La terre à première vue opaque et insondable s'oppose à l'oeuvre et à son ouverture. Pourtant, la matérialité de la terre n'est pas tant oubliée que mise à l'abri dans l'oeuvre. Abritée, la terre (Erde) s'y retrouve comme une terre d'origine. À propos des souliers peints par Van Gogh , Heidegger écrit : « Ce produit appartient à la terre et il est à l'abri dans le monde de la paysanne. Au sein de cette appartenance protégée, le produit repose en lui-même »216(*). L'oeuvre d'art met en relief la terre : des sons, des couleurs, de la pierre ou des mots, selon l'oeuvre produite. La terre est non seulement ce vers quoi tout retourne, mais ce vers quoi tout provient, par un geste initial créateur. Provenir de la terre et y retourner ne fait qu'un dans l'oeuvre créée. « Mettre en place un monde et faire venir la terre sont deux traits essentiels dans l'être oeuvre de l'oeuvre. Ils s'appartiennent l'un l'autre dans l'unité de l'être oeuvre »217(*).

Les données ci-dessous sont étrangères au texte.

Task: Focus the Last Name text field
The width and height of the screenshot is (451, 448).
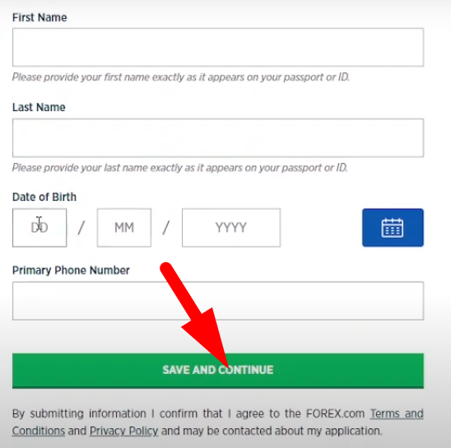Action: click(x=218, y=138)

L'unité de ce phénomène reproduit celui de la « nature » elle-même, quand Héraclite dit qu'elle « aime à se cacher » tandis qu'elle se dévoile justement comme « nature »218(*). C'est de cette double exigence de voilement et de dévoilement que l'oeuvre d'art tire sa force et sa spécificité d'oeuvre. Dans une première version de l'essai, Heidegger la décrit avec des formules en chiasme, telle que celle-ci : « Le monde est vers la terre et la terre est vers le monde »219(*). L'être de l'oeuvre ne réside donc pas dans la monstration d'un artiste, ni dans la reconnaissance du spectateur (Erlebnis). Il réside dans le fait que la terre sort de son mutisme et prend vie dans une oeuvre. L'être de l'oeuvre est donc toujours, indépendamment de toute qualification ontique, un événement (Ereignis). Il ouvre un chemin qui est en friche et qui nécessite, à plusieurs reprises, d'être parcouru.

Fidèle à l'« idéalisme allemand » pour lequel « tout art est poésie » (ut pictura poiesis) Heidegger découvre la poésie comme terre de tous les arts : « Laissant advenir la vérité de l'étant comme telle, tout art est essentiellement poème »220(*). Au sens large, cette expression signifie que tous les arts relèvent d'une activité poïétique. Ils portent en eux quelque chose d'authentiquement nouveau, de l'ordre d'un monde ou d'un surgissement. Ils se tiennent ainsi sans autre signification ou fonction. Le verbe dont est dérivé le substantif de Dichtung signifie justement créer (dichten), inventer ou imaginer. L'art est toujours, dans un sens étendu, une création et une nouvelle ouverture de la totalité de l'étant. C'est une expérience de vérité ou, pour le dire autrement, une expérience de la présence de ce qui est présent dans l'oeuvre. La poésie comme essence productive de tous les arts se donne elle-même comme « la présence du présent - c'est-à-dire le laisser advenir à la présence »221(*). Le fait que la poésie désigne aussi un art « fondé sur le langage » n'est cependant pas fortuit. Une fois apparue comme un mode d'éclaircissement parmi d'autres, elle garde toute sa spécificité : « l'oeuvre parlée, la poésie au sens restreint, n'en garde pas moins une place insigne dans l'ensemble des arts »222(*). La vérité poétique de l'oeuvre d'art dépasse en validité le monde des arts. Comme l'écrit Beda Allemann : « Il y a, à cet endroit du texte, un renvoi à la langue ; à la vérité, renvoi nécessaire comprendre comment le concept de Poésie en général peut être amplifié jusqu'à dépasser non seulement la poésie au sens restreint, mais encore le domaine entier de l'art »223(*). Les oeuvres ne sont présentes que parce qu'elles accèdent à la parole. C'est dans ce sens que la poésie est à la terre de tous les arts.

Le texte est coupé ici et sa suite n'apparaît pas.